**WORK REQUIRED:** From the records below, output exactly the lines running from the line containing "Task: Switch to the lighttable view" through the line containing "software for your", and no others.

**DATA LISTING:**

════

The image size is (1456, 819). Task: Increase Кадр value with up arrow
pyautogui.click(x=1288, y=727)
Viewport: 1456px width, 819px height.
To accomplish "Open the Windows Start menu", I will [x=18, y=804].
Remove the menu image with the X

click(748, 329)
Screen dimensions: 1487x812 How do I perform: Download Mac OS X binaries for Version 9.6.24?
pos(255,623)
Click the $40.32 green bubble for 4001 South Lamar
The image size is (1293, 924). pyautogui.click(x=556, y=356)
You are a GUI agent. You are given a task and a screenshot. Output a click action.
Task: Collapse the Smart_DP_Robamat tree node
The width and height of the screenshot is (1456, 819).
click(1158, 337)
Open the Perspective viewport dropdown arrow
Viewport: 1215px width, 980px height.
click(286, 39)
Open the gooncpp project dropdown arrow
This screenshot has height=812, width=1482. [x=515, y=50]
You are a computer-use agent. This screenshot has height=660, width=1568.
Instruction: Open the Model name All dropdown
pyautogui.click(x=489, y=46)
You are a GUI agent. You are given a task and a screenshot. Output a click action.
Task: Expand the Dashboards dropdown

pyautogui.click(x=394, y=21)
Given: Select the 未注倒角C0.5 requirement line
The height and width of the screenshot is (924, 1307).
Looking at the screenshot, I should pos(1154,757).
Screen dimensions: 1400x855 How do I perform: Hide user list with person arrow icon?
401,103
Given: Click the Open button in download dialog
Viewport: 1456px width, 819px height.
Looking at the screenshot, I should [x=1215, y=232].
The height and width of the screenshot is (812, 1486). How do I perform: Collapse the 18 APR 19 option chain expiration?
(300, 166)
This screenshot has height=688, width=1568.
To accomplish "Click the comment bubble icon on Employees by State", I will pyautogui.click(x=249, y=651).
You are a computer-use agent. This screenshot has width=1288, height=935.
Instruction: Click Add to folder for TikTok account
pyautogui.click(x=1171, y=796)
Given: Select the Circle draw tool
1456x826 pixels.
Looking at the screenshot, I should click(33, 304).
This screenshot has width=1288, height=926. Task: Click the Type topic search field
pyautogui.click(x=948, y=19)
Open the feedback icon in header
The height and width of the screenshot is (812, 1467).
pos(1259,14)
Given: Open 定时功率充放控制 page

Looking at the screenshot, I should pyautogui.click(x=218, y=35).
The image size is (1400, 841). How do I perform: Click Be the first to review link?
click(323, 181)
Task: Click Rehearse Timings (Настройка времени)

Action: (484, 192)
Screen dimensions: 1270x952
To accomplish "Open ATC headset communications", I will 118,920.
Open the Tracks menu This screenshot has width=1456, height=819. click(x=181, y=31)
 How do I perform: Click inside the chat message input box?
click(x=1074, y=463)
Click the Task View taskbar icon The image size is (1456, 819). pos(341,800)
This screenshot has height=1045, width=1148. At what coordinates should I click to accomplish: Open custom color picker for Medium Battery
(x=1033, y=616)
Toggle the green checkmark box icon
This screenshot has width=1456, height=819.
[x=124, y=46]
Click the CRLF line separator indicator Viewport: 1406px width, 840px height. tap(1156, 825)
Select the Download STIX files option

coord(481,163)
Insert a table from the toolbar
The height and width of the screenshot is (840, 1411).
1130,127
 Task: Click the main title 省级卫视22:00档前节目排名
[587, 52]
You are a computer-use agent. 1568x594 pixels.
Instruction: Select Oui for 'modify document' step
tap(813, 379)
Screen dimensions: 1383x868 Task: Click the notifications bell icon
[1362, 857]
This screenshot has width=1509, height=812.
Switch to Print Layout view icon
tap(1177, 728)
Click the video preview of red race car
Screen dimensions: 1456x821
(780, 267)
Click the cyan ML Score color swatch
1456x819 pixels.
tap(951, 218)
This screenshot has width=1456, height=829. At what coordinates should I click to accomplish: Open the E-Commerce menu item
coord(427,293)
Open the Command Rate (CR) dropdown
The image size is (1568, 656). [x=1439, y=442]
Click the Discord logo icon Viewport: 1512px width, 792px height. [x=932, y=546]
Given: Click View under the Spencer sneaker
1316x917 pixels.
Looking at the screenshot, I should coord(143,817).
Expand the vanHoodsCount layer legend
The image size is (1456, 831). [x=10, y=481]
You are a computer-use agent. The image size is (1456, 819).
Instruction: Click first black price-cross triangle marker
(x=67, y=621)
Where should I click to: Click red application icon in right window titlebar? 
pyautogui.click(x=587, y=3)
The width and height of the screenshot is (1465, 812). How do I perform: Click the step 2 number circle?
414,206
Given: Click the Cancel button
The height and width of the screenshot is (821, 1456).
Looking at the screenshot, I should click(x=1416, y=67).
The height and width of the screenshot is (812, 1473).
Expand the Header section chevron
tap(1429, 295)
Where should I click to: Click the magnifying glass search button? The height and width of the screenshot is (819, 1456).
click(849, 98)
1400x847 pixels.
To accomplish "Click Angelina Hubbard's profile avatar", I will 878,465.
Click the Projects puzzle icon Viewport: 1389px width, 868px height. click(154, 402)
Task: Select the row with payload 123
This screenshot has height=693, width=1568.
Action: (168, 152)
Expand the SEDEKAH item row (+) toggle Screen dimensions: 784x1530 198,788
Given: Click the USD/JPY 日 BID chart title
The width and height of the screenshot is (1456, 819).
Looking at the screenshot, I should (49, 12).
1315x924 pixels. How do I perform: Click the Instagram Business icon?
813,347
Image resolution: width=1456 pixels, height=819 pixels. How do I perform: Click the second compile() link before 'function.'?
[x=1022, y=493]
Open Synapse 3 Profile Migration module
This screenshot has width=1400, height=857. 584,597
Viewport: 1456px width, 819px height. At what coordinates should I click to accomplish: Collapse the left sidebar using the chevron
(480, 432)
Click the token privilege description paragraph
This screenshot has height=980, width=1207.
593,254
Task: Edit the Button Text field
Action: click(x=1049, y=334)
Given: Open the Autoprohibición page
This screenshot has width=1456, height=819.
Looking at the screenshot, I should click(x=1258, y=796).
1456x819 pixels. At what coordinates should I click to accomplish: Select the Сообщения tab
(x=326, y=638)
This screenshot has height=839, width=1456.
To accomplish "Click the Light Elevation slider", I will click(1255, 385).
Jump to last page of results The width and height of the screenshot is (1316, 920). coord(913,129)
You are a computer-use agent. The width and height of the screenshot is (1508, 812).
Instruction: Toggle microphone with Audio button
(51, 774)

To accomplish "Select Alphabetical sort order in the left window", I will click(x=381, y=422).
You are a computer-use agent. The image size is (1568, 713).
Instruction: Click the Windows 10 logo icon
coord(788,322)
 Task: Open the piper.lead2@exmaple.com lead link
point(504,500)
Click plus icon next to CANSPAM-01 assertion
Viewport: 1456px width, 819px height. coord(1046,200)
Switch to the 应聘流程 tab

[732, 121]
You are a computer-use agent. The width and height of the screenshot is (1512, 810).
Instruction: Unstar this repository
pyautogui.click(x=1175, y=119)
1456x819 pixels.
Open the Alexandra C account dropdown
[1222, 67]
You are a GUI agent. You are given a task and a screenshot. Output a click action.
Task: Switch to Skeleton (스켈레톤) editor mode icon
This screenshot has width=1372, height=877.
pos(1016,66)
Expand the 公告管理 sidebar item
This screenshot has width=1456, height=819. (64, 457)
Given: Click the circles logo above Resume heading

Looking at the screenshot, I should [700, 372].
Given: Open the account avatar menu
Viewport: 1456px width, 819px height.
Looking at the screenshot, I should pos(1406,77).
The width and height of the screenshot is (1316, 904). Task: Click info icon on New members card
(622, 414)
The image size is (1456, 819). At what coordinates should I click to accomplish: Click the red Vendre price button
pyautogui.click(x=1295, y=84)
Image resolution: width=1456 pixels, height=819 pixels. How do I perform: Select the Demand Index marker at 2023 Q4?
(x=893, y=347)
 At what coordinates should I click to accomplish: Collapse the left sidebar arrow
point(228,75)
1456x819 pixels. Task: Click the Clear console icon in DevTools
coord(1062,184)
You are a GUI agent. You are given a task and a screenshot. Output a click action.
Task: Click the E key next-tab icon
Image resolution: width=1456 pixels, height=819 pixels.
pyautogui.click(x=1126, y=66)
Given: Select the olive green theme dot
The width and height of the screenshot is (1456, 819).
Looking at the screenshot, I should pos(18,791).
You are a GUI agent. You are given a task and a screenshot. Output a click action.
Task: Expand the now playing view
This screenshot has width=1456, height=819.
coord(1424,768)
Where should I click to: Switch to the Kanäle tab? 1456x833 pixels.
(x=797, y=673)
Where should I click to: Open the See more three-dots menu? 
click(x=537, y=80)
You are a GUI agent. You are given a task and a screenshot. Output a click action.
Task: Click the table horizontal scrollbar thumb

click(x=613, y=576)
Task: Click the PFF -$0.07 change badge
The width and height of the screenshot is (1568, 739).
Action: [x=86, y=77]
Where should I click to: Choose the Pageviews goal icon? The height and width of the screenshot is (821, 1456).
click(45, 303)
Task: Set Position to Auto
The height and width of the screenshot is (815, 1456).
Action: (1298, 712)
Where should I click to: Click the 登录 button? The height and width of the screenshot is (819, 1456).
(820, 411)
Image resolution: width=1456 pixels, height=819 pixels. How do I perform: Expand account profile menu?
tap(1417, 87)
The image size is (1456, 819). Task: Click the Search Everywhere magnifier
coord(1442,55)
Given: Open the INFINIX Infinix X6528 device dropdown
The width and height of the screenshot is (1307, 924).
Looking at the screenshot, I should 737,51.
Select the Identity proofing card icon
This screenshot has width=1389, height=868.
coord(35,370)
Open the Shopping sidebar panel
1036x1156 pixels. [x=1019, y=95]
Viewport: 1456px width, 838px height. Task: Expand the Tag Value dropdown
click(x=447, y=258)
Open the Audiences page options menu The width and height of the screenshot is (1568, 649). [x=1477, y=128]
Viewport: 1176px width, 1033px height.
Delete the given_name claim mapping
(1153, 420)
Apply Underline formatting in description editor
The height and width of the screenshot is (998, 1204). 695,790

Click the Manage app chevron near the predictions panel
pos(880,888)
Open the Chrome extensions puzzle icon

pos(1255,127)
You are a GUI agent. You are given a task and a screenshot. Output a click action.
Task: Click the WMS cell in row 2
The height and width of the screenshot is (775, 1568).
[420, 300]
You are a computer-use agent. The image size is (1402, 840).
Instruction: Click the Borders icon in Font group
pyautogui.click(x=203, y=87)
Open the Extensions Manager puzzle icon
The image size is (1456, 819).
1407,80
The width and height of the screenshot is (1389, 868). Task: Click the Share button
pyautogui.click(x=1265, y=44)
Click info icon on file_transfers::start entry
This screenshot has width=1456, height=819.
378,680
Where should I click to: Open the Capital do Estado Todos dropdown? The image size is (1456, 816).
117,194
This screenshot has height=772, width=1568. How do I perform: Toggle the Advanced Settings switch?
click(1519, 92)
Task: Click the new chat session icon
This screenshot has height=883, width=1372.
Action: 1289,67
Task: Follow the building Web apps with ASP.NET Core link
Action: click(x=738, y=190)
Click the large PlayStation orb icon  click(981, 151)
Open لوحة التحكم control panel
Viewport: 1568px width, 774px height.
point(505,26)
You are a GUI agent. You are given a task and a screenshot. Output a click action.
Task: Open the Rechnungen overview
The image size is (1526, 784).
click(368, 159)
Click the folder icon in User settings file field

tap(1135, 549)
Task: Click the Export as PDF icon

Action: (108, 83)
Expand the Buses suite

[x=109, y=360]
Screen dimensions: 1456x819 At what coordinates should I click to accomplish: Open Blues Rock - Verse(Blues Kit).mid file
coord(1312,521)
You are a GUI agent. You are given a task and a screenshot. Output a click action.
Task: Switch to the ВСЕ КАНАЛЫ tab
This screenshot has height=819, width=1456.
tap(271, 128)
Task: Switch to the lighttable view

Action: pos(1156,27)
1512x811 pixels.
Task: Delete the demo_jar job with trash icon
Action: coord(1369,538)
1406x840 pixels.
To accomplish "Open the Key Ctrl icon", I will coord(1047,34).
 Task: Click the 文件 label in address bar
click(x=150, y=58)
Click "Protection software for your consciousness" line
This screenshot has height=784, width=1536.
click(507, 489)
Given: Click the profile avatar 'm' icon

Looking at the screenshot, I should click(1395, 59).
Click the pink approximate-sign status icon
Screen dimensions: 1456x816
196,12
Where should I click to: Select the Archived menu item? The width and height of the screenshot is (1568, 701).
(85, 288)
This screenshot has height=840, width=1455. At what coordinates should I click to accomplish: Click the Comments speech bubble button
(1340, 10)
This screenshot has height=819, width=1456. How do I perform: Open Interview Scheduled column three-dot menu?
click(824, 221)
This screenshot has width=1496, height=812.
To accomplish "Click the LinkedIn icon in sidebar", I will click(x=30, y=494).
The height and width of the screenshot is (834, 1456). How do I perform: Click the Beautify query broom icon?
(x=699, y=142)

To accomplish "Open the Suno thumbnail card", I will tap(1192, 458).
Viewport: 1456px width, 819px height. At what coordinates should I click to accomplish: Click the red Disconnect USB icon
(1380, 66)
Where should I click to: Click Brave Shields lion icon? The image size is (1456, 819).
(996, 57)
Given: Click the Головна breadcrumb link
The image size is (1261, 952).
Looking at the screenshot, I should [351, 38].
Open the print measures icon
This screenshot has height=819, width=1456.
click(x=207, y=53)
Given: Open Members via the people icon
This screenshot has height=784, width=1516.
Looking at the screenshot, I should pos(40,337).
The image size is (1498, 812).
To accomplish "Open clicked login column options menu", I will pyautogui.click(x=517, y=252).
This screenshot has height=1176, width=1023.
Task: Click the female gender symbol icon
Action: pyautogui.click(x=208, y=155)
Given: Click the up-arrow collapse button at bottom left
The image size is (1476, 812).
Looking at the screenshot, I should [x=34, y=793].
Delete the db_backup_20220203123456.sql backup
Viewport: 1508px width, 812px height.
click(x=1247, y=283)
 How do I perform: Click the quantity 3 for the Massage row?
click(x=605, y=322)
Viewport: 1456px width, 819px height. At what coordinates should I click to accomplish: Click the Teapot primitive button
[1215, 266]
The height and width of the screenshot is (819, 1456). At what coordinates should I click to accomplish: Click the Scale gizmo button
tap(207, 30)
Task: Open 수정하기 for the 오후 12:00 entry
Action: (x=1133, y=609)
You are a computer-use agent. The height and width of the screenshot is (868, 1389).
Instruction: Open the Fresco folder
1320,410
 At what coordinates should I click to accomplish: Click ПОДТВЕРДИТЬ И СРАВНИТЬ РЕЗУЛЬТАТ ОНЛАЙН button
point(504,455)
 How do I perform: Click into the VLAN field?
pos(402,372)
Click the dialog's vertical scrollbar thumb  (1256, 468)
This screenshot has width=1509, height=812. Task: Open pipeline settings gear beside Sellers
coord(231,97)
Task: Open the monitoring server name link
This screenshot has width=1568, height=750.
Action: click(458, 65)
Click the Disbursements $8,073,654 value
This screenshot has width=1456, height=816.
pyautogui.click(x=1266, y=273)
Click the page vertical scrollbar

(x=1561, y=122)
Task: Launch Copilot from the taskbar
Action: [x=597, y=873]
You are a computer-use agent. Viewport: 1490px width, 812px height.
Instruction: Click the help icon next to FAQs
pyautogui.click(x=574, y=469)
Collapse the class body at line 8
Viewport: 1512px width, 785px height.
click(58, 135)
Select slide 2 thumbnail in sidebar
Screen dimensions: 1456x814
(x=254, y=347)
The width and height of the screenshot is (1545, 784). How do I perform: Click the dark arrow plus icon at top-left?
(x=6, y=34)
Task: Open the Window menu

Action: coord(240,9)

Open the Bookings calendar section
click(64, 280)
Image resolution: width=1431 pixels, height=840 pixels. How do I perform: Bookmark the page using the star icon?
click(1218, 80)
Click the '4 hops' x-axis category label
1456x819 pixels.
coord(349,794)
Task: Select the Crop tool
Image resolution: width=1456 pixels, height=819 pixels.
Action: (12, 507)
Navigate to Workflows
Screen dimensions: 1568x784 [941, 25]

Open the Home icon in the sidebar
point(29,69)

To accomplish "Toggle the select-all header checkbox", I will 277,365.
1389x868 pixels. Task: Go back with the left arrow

════

**EXERCISE RESULT:**
Task: Switch to the lighttable view

Action: pos(1156,27)
1512x811 pixels.
Task: Delete the demo_jar job with trash icon
Action: coord(1369,538)
1406x840 pixels.
To accomplish "Open the Key Ctrl icon", I will coord(1047,34).
 Task: Click the 文件 label in address bar
click(x=150, y=58)
Click "Protection software for your consciousness" line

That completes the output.